If the line dividing cognizable claims from non-cognizable claims is the line
between lawful and unlawful sentences, then the definitions of lawful and unlawful
become exceedingly important. The Majority does not explicitly define either, but
does indicate that a sentence is lawful if it is within the scope of a court’s authority.

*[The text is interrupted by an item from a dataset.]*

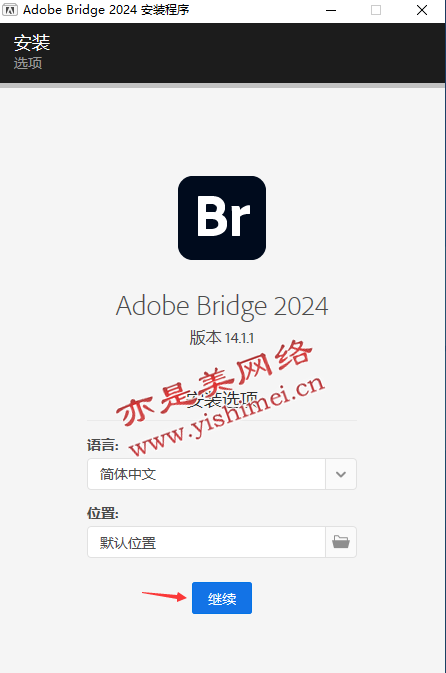
Task: Click the Adobe Bridge 2024 product name
Action: point(222,306)

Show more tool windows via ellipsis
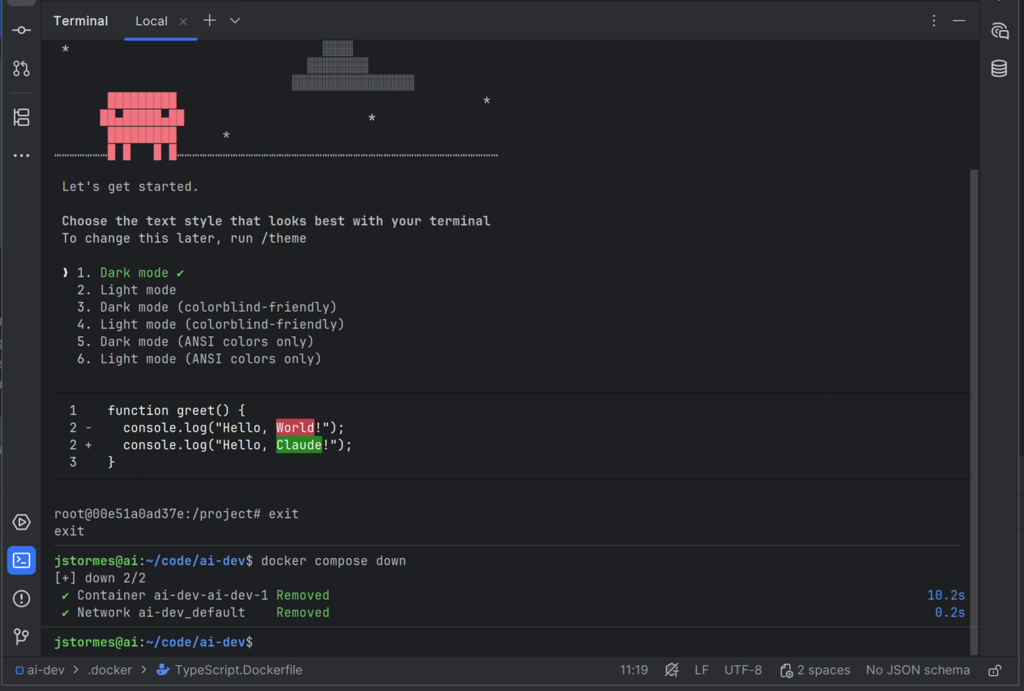[21, 156]
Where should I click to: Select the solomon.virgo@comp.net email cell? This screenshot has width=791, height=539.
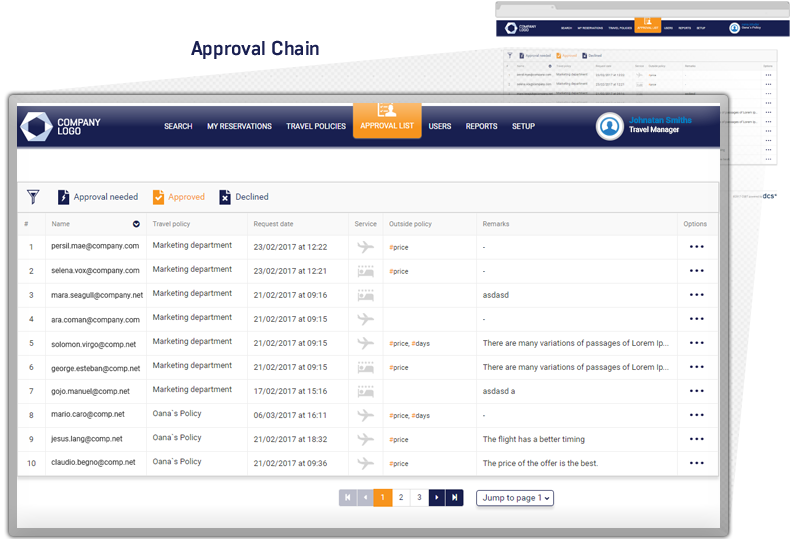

See Maj. Op. at 10 (noting that the sentence in Addonizio was lawful because it
“was less than the statutory maximum sentence prescribed by Congress”); id. at
22–23 (“Spencer’s sentence . . . is lawful [because i]t does not exceed the statutory
maximum sentence [and] [a] resentencing court could reimpose the same
sentence . . . .” (citation omitted)). And if lawful sentences are those within the
scope of a court’s authority, then logic would dictate that unlawful sentences must
be those outside the scope of that authority. This conclusion is supported by the
Majority’s reliance on Davis as an example of error that results in a complete
miscarriage of justice, see Addonizio, 442 U.S. at 186–87, 99 S. Ct. at 2241 (stating
that “the conviction and sentence [in Davis] were no longer lawful” because the
charged conduct was not criminal), and the Majority’s approval of an Eighth
Circuit case defining “‘an unlawful or illegal sentence [as] one imposed without, or
in excess of, statutory authority,’” Maj. Op. at 15 (quoting Sun Bear v. United
States, 644 F.3d 700, 705 (8th Cir. 2011) (en banc)).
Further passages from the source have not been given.